Work to be completed
Which lines of the data below contain "Given"? Please show them all.

Material for the task
=== Begin Enclosure ===

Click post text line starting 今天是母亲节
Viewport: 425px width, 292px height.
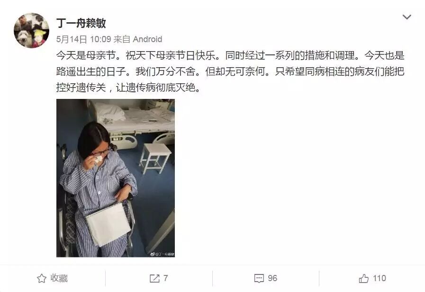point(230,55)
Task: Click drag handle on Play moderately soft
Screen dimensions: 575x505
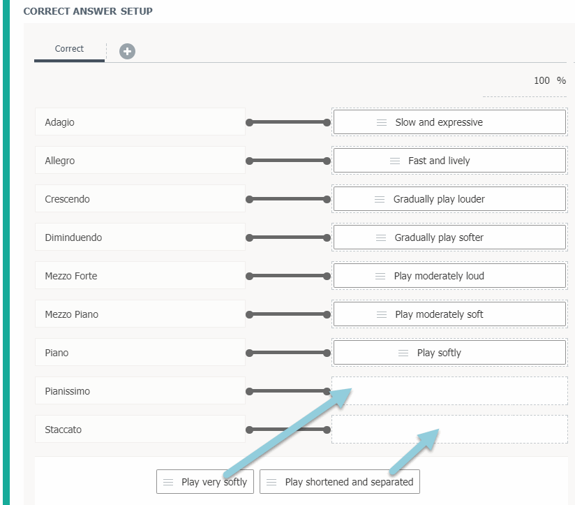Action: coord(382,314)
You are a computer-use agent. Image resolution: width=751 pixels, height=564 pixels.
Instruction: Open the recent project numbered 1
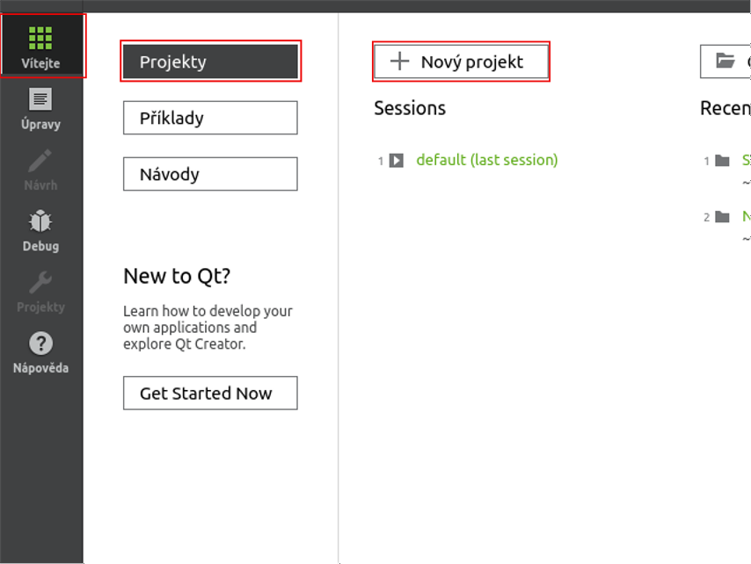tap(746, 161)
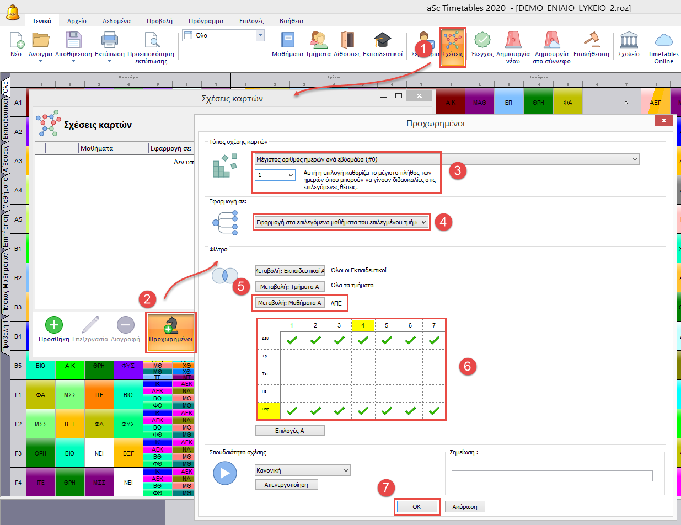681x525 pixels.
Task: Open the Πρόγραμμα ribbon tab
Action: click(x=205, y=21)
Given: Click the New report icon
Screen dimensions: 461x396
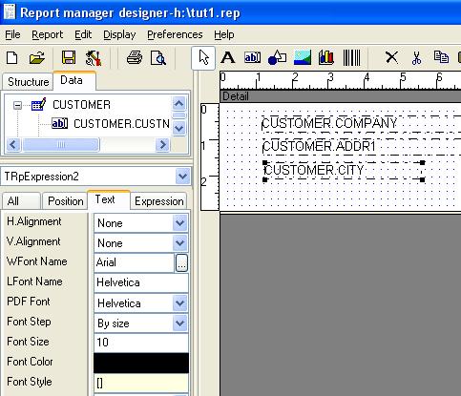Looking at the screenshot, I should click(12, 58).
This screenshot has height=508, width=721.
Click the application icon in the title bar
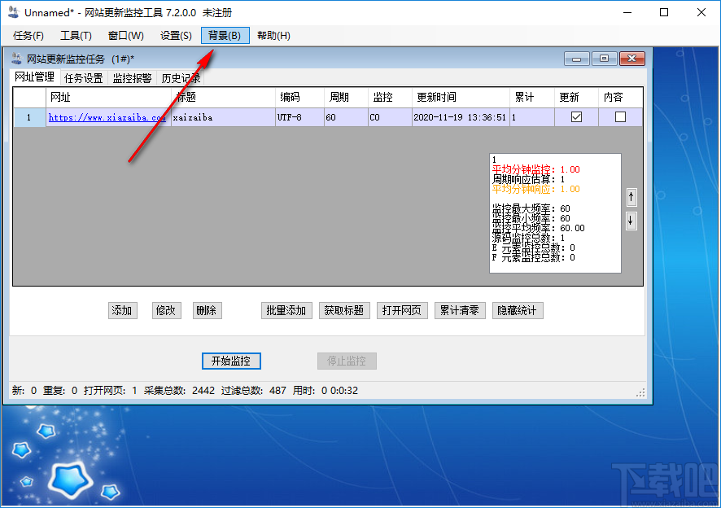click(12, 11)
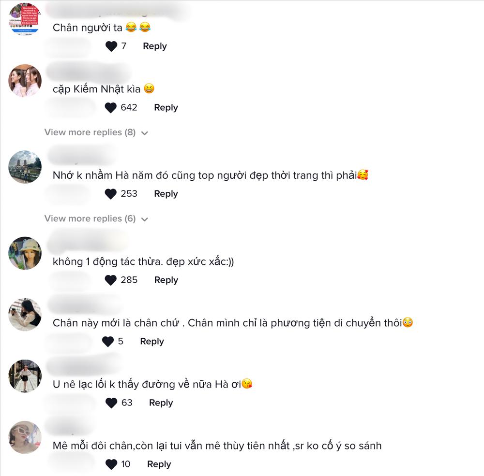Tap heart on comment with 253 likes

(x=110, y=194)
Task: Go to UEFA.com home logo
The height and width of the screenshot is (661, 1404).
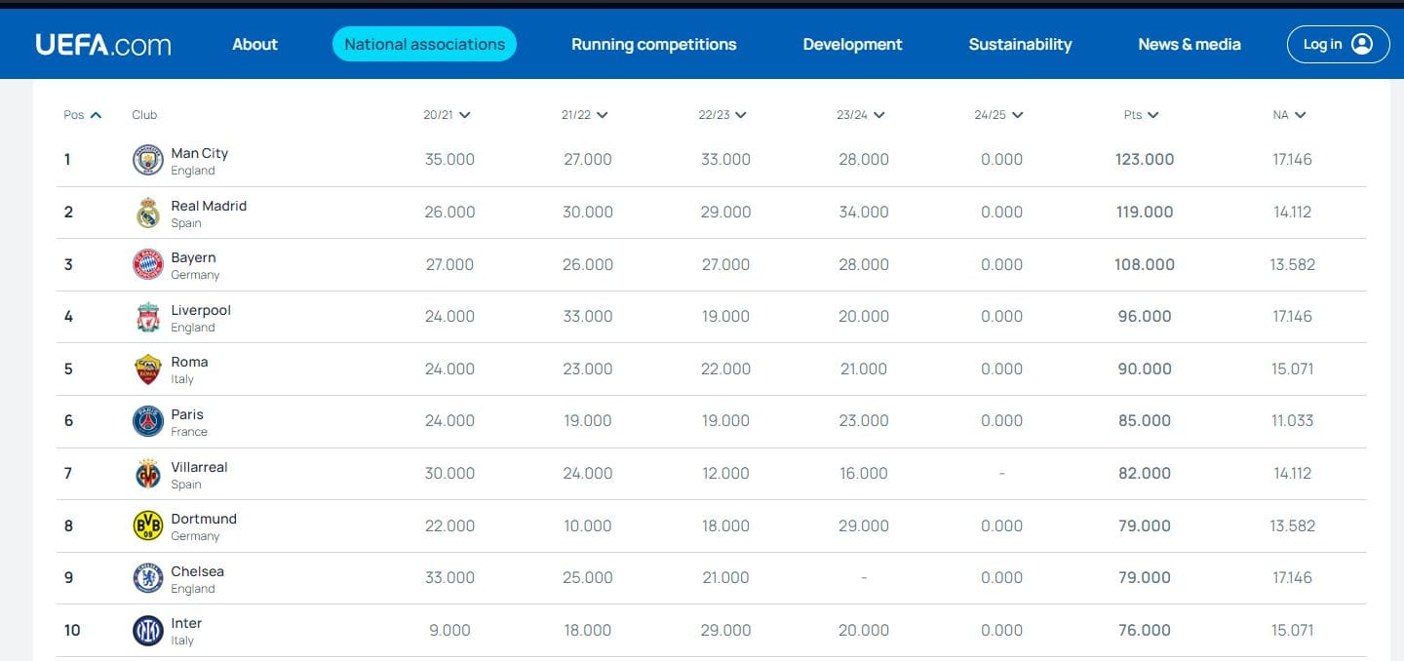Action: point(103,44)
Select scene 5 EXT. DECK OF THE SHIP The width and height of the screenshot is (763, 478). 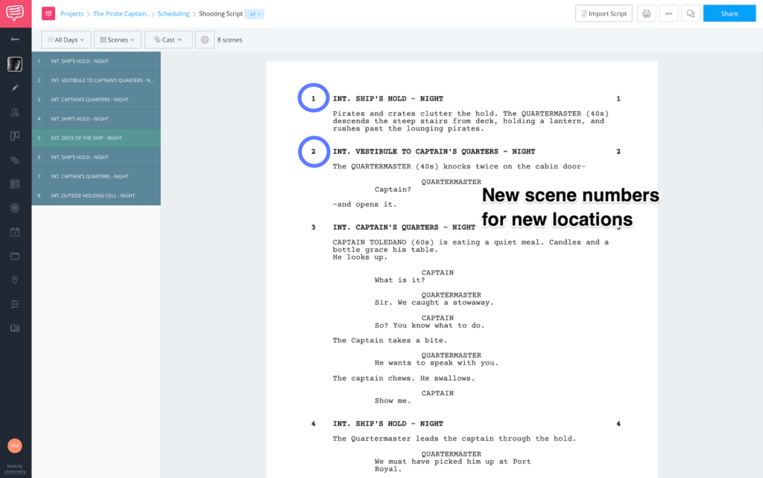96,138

=== End Enclosure ===
=== Begin Enclosure ===

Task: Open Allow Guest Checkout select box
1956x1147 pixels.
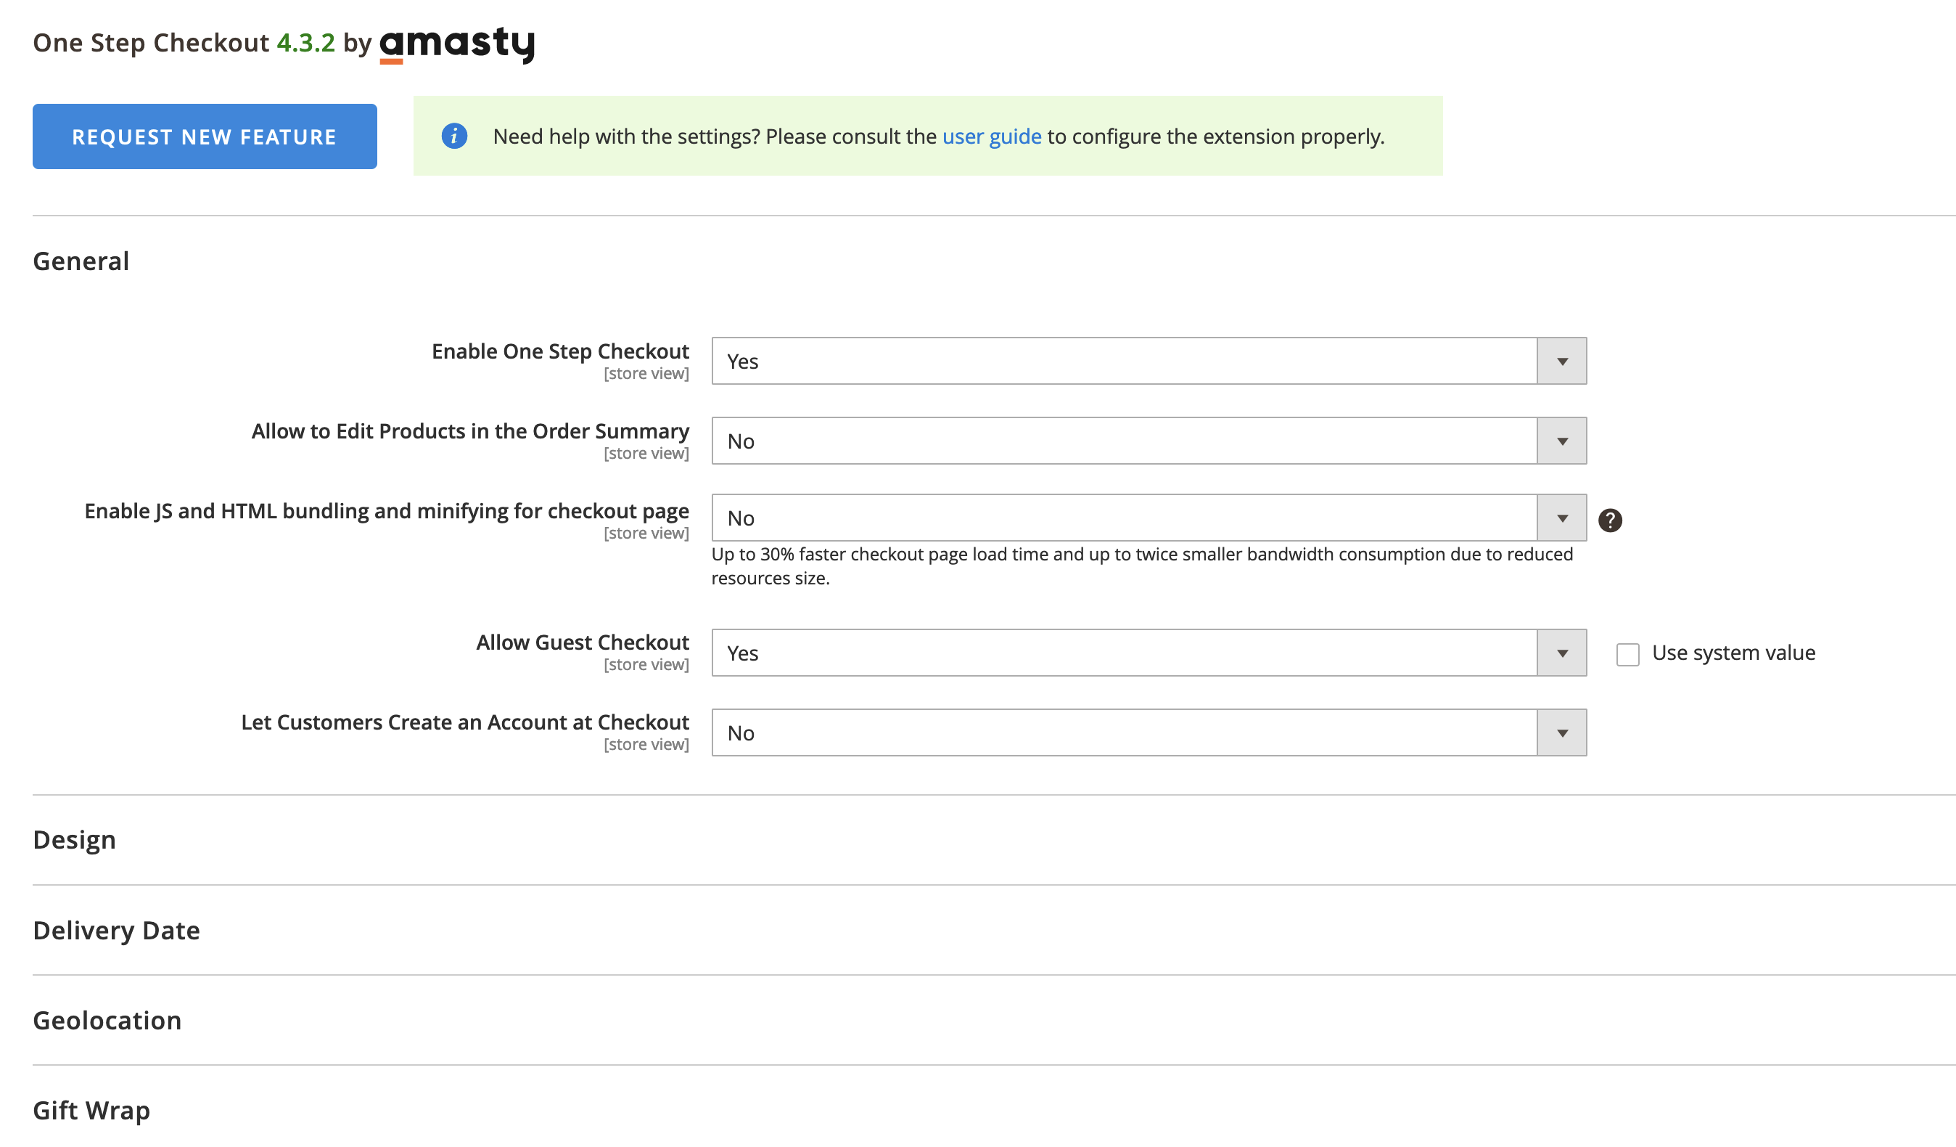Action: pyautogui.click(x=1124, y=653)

=== End Enclosure ===
=== Begin Enclosure ===

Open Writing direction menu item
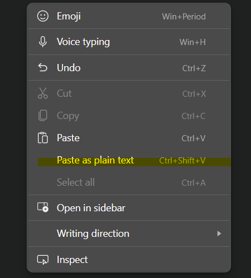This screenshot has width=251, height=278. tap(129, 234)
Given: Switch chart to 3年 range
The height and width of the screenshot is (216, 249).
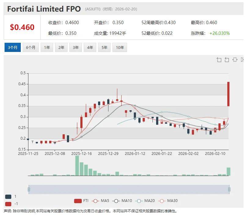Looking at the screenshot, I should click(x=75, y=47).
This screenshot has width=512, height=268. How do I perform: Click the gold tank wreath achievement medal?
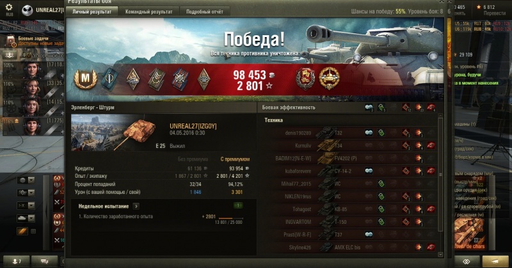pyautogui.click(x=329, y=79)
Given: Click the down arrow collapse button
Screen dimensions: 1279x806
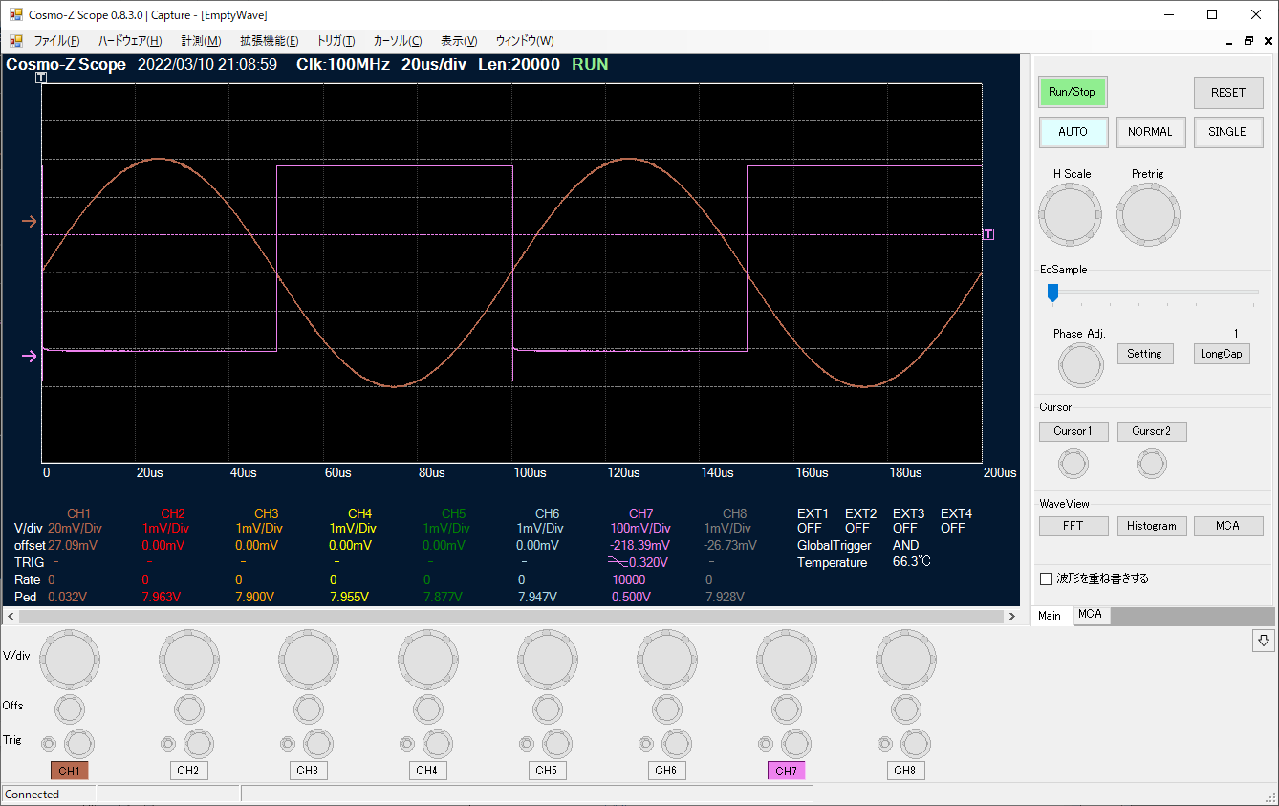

=== End Enclosure ===

Problem solution
Given: Click the New report icon
Given: Switch chart to 3年 range
Given: Click the down arrow collapse button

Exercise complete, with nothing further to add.